Please use this identifier to cite or link to this item: http://hdl.handle.net/10497/19432
Title: 
Science teachers’ engagement with ICT in Singapore: Different perspectives
Authors: 
Keywords: 
In-service science teachers
Narratives
ICT use
Professional development
Issue Date: 
2017
Citation: 
Tan, A. L., & Tan, S. C. (2017).Science teachers’ engagement with ICT in Singapore: Different perspectives. In W. Chen, J.-C. Yang, A. F. Mohd Ayub, S. L. Wong, & A. Mitrovic (Eds.), Proceedings of the 25th International Conference on Computers in Education (pp. 937-945).
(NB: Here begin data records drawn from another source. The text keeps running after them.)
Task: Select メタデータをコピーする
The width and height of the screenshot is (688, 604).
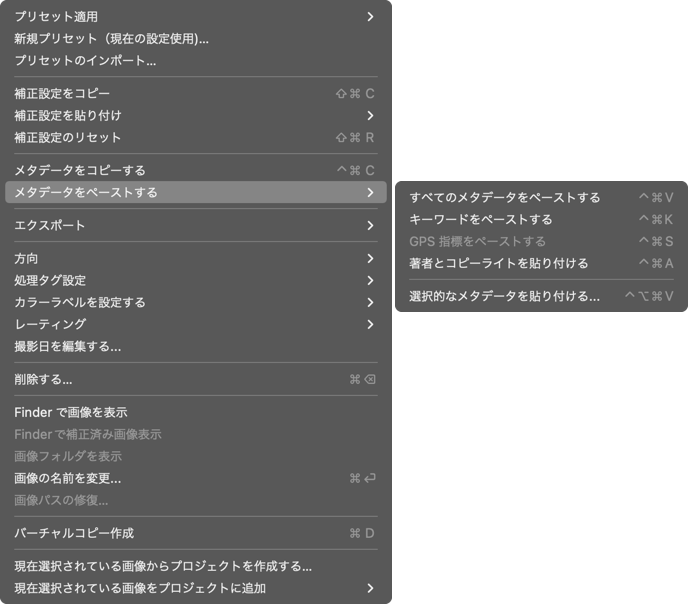Action: tap(196, 170)
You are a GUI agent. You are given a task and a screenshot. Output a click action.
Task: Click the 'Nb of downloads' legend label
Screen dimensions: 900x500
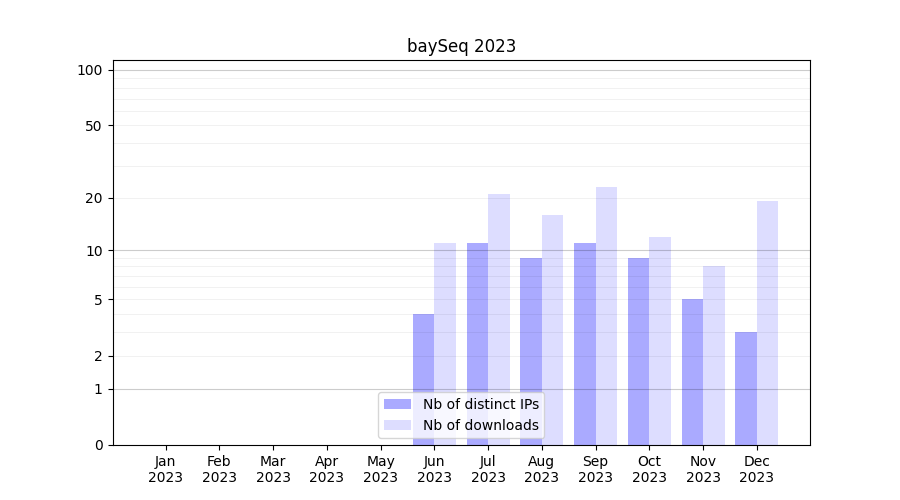pyautogui.click(x=480, y=425)
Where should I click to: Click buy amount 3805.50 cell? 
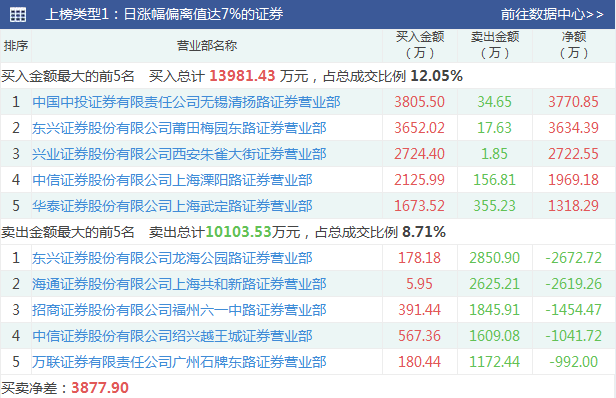click(x=420, y=102)
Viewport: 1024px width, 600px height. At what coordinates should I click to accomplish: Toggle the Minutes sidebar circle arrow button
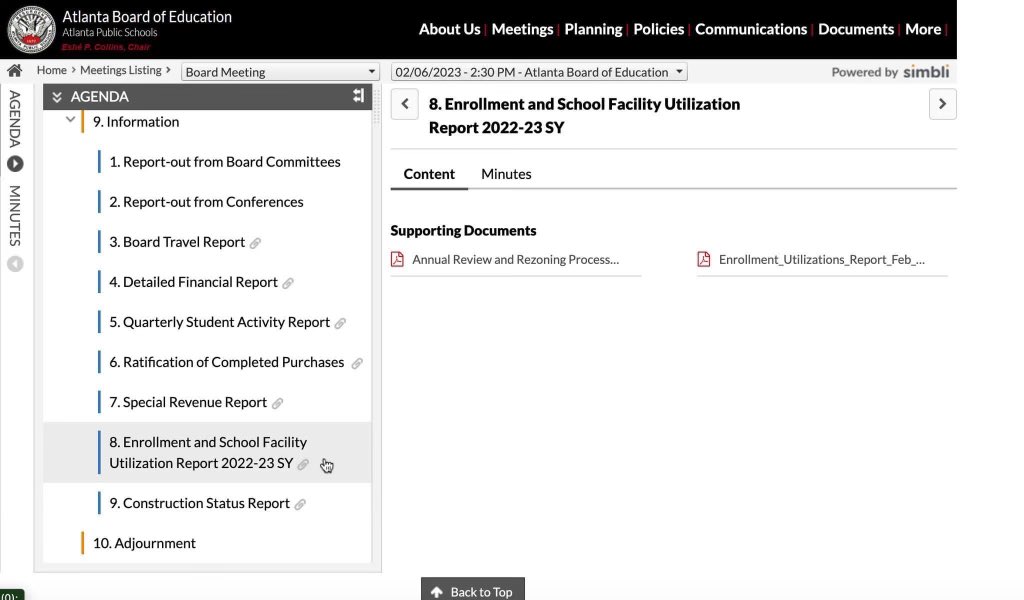(x=15, y=264)
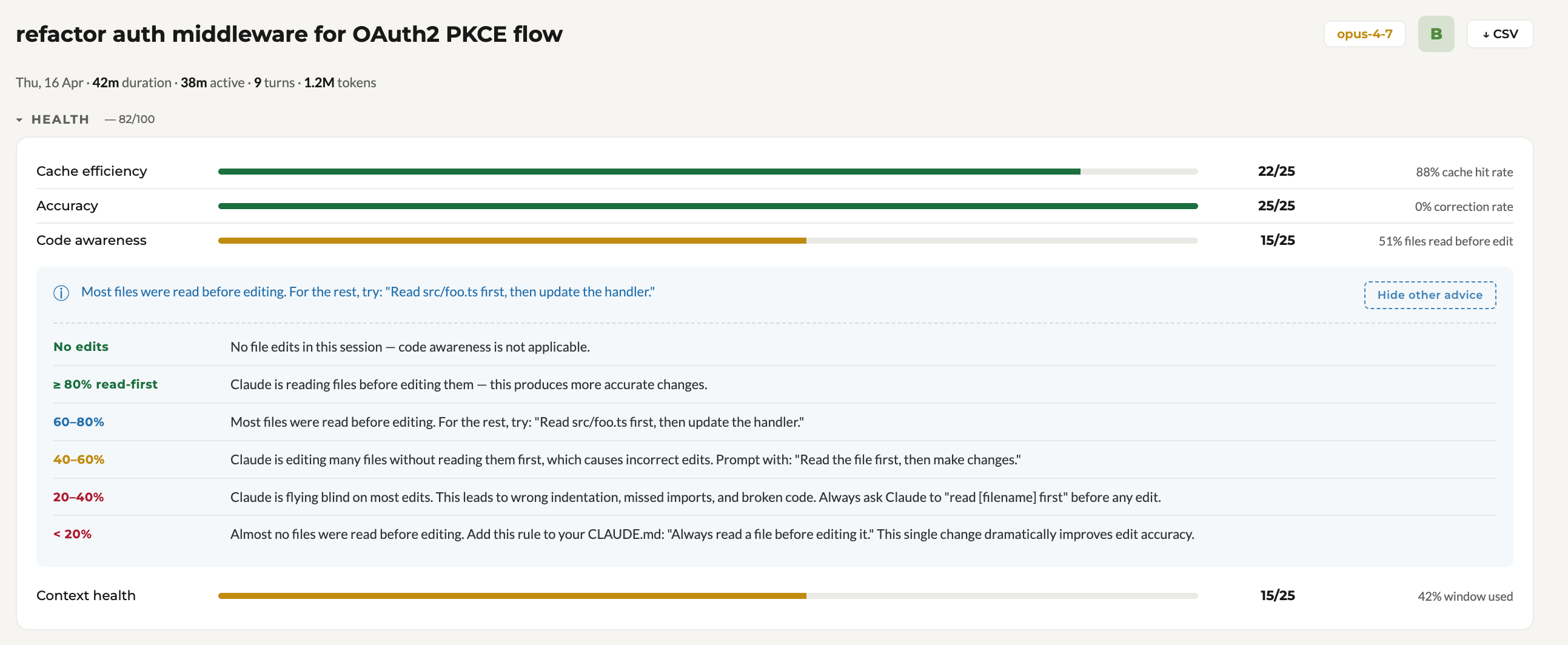
Task: Click the Cache efficiency progress bar
Action: pos(708,172)
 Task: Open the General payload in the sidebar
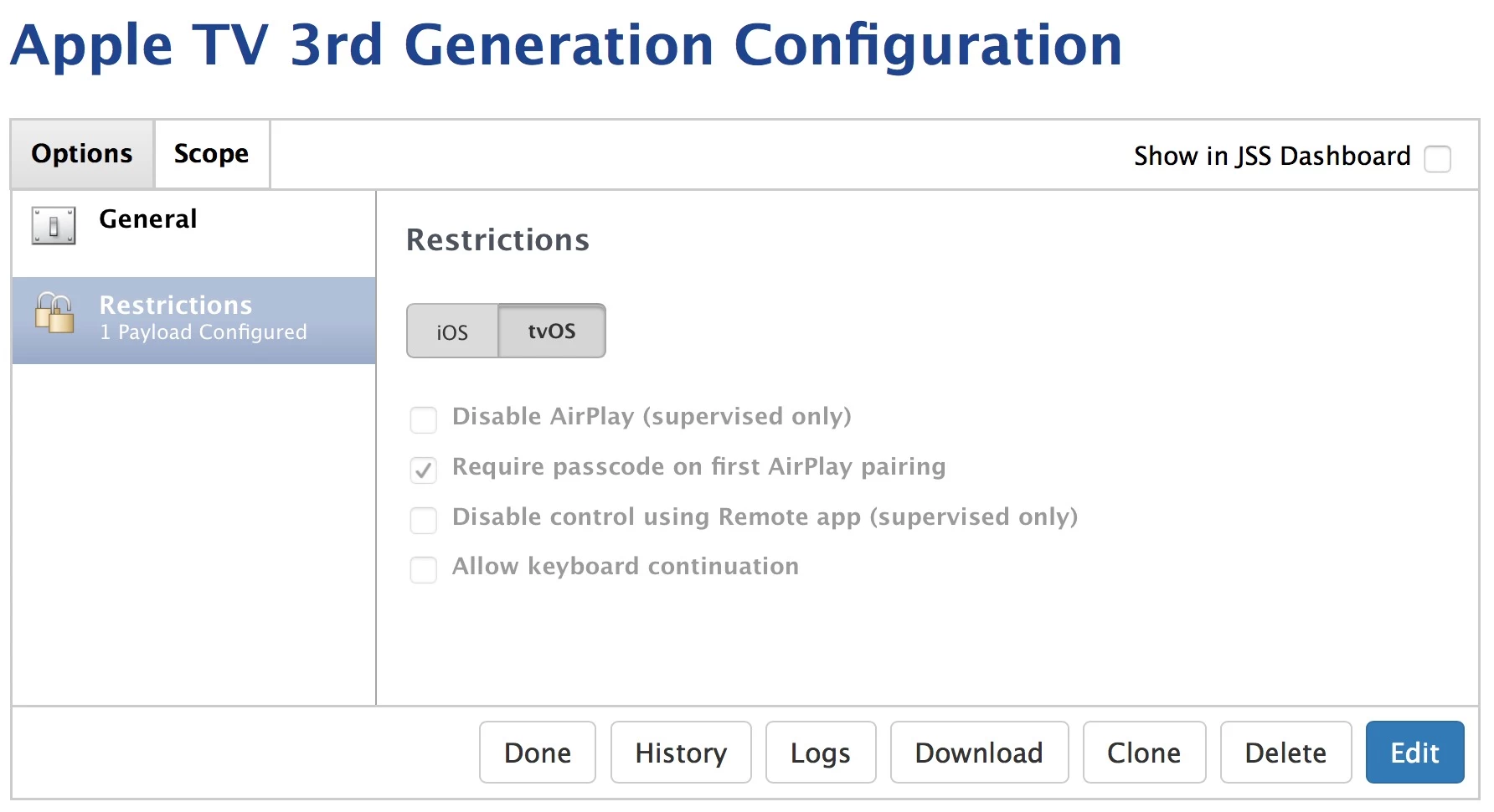pos(194,234)
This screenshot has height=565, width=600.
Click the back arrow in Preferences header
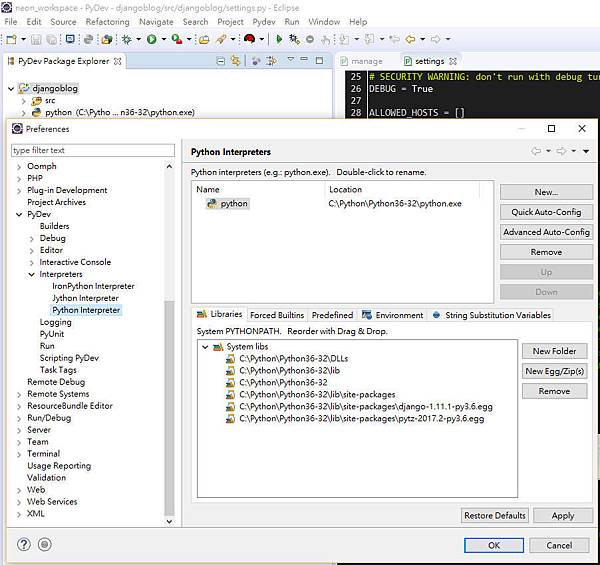(x=537, y=151)
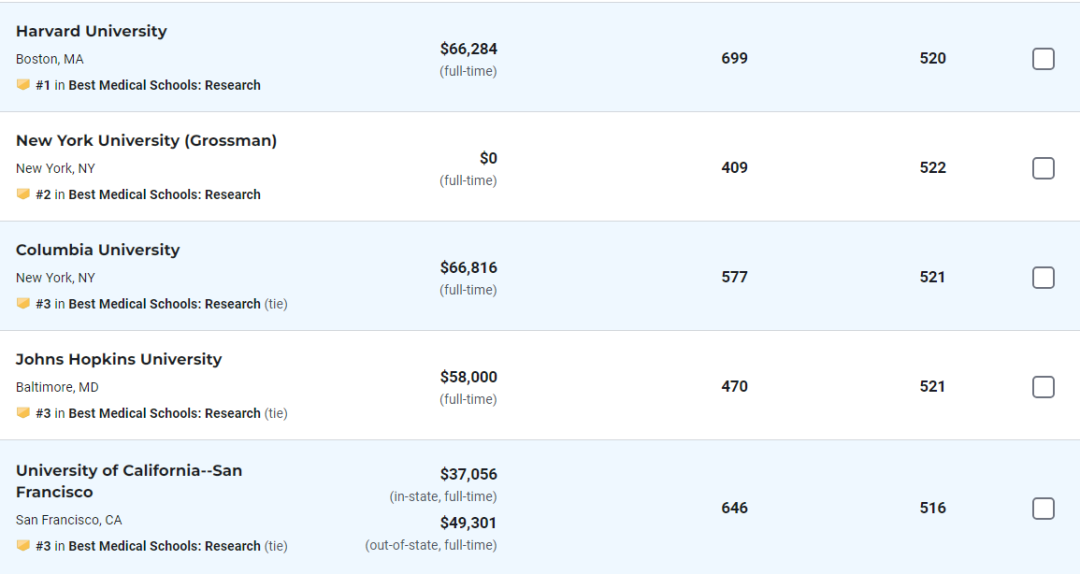Click the UC San Francisco ranking badge icon
This screenshot has height=574, width=1080.
[x=23, y=546]
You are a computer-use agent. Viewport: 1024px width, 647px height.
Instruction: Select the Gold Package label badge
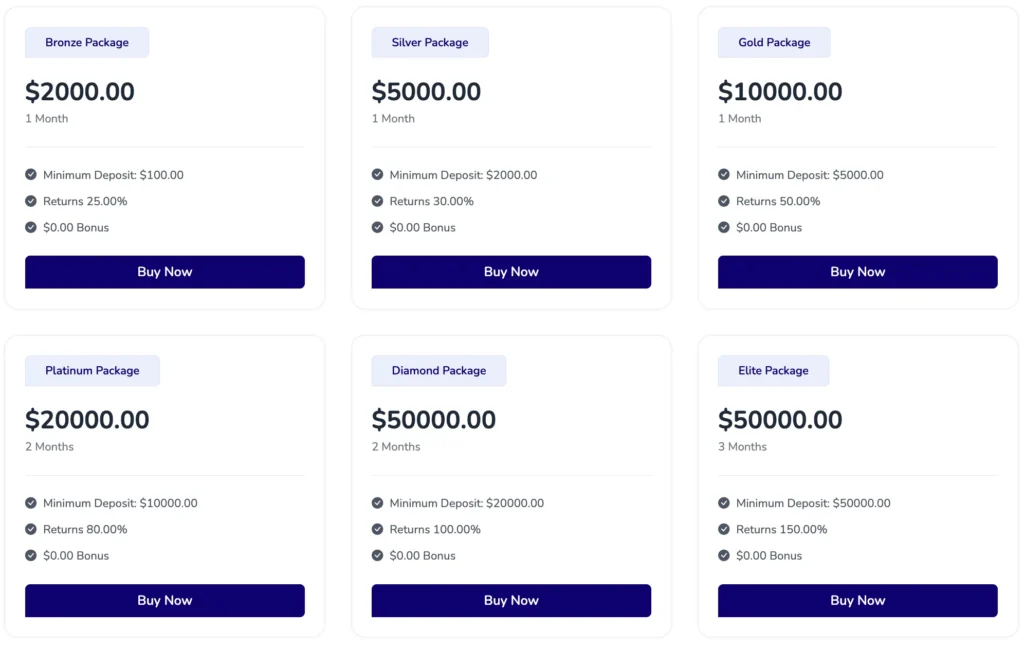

Retrieved from http://icce2017.canterbury.ac.nz/proceedings_main
Abstract: 
In this paper, we present narratives of three in-service biology teachers in their journey with the use of Information and Communication Technology (ICT) in their practices. These narratives provide useful insights into the in-service science teachers’ ideas, dilemmas and actual usage of ICT. The use of narratives to present perspectives of biology teachers’ engagement with ICT is a deliberate one ─ different teachers have different experiences with their students and across different schools. As such, the stories generated are different but personal and real to each participant. The in-service teachers are purposively sampled: all of them having taught science in secondary school for at least three years and had shown a keen interest in technology during their pre-service teacher program. A series of questions was used to help the participants reflect on their experiences and craft their narratives. These narratives were then analysed using content analysis of recurring themes. From the narratives, we found that generic ICT tools could be used for evaluation of students’ learning while specific ICT tools such as sensors were used for the teaching of specific scientific concepts and to support scientific inquiry. Further, in deciding which ICT tool to adopt for their lessons, teachers took into consideration external factors such as availability of wireless networks, school infrastructure, ease of setting, and students’ motivation. In terms of professional development on the use of ICT, we found that sharing sessions on what works, time and space for experimenting with new ideas, and in-depth implementation of fewer ideas rather than many ideas worked for the teachers.